Maxime Combes est économiste, membre d’Attac France et auteur de Sortons de l’âge des fossiles (Seuil, 2015).
Ont d’abord été appelés climatosceptiques ceux qui niaient l’existence même du changement climatique. Puis la catégorie a été étendue à ceux qui niaient son origine humaine. Ces marchands de doute – pour reprendre le terme qu’utilisent Naomi Oreskes et Erik Conway dans le livre qu’ils leur ont consacré (1) – nient l’évidence et les preuves scientifiques pour tenter de semer la confusion dans l’opinion publique. On en trouve de moins en moins. Notamment en Europe où il n’y a plus grand monde de sérieux pour contester les preuves apportées : 97% des études scientifiques confirment que le changement climatique est une réalité et qu’il est le fruit des activités humaines.
La principale ligne de fracture s’est déplacée. Elle ne sépare plus ceux qui nient la réalité climatique de ceux qui l’acceptent. Si cette ligne de fracture peut rester pertinente dans certains cas, notamment aux Etats-Unis, elle n’est plus vraiment appropriée pour rendre compte des controverses qui structurent les débats politiques, économiques et scientifiques autour de l’urgence climatique. Notamment au sein de la COP21. La principale ligne de fracture sépare désormais ceux qui endossent les préconisations scientifiques pour rester en deçà des 2°C, ou 1,5°C de réchauffement, et ceux qui les nient ou qui agissent comme s’ils pouvaient y échapper.
Il faut geler 80% des réserves d’énergies fossiles connues
Que disent les climatologues ? Que prendre au sérieux le réchauffement climatique et cette barre des 2°C implique de geler 80% des réserves d’énergies fossiles connues. Ce qui revient à dire qu’il nous faut apprendre à vivre sans brûler des énergies fossiles dangereusement surabondantes. Deux des chercheurs qui ont établi ces résultats (2), Christophe McGlade et Paul Ekins, proposent que toutes les réserves d’hydrocarbures non conventionnels (pétrole et gaz des grandes profondeurs océaniques, pétrole et gaz de schiste, sables bitumineux, hydrocarbures des régions arctiques, etc.) soient classées comme « non brûlables ». Ils proposent ainsi une forme de moratoire international sur toute nouvelle exploration et toute nouvelle mise en exploitation d’énergies fossiles. Une proposition qui ne fait malheureusement pas partie des options du texte de négociation à la COP21.

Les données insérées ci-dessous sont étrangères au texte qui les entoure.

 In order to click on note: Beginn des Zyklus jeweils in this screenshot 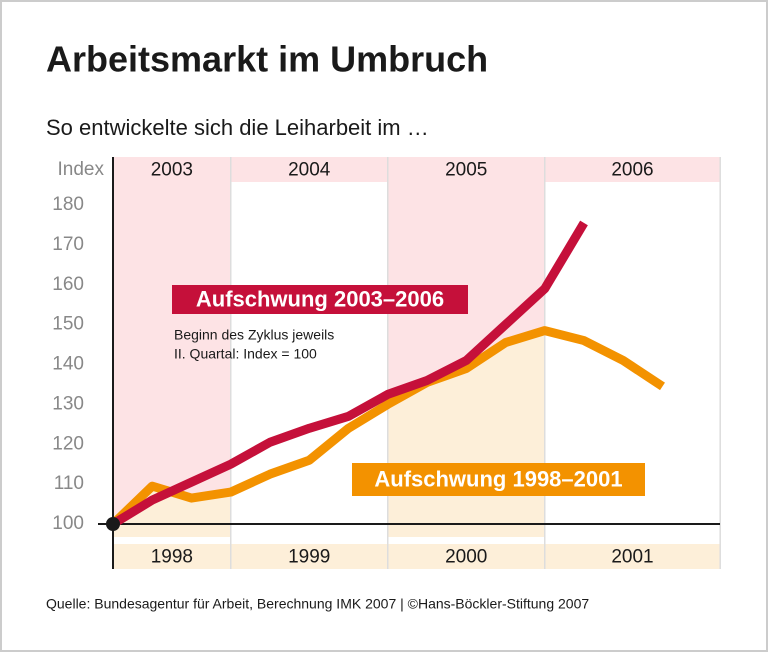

Décideurs politiques et économiques sont de plus en plus nombreux à se déclarer convaincus de « l’urgence à agir ». Mais rares sont ceux qui acceptent de reprendre à leur compte ce qui constitue pourtant une recommandation scientifique clairement établie, étayée, démontrée par les experts du climat. Ils ne nient pas le réchauffement climatique. Du moins pas publiquement. Ils nient l’urgence de geler la majorité des réserves fossiles. Ainsi, aucun chef d’Etat n’y a fait référence lors de la journée d’ouverture de la COP21.
Dans le Robert
Pour le dictionnaire du Robert, qui vient d’introduire le terme dans son édition 2016, est climatosceptique une personne qui « met en doute les théories les plus répandues concernant le réchauffement climatique ». Laisser une majorité d’énergies fossiles sous terre fait désormais partie de ces « théories les plus répandues ». Ce n’est pas une option parmi d’autres, mais la condition de possibilité pour ne pas déclencher un emballement climatique sans précédent. Nous proposons donc d’appeler « climatosceptiques » celles et ceux qui s’y refusent, qui sont dans le déni, qui tergiversent ou qui doutent de la nécessité de geler une majorité des réserves fossiles.
Ils sont nombreux. Ce sont les climatosceptiques de l’ère moderne. Ils claironnent devant tous les micros qu’ils sont déterminés à agir, mais leur détermination se fracasse à l’épreuve des faits, là où les décisions climaticides l’emportent bien souvent sur les véritables politiques de lutte contre les dérèglements climatiques. Face à l’état d’urgence climatique auquel nous sommes confrontés, il est essentiel de débusquer ces climatosceptiques d’un nouveau genre. Ils nous font perdre du temps et de l’énergie : pour enclencher la transition, il nous faut commencer par arrêter de forer de nouveaux gisements pétroliers, gaziers et charbonniers ! Une décision qui ne viendra pas de la COP21.
(1) Naomi Oreskes, Erik Conway, Les marchands de doute (éd. Le Pommier, 2012)
(2) Christophe McGlade et Paul Ekins, « The geographical distribution of fossil fuels unused when limiting global warming to 2°C », Nature, n° 517, 8 janvier 2015, p. 187-190.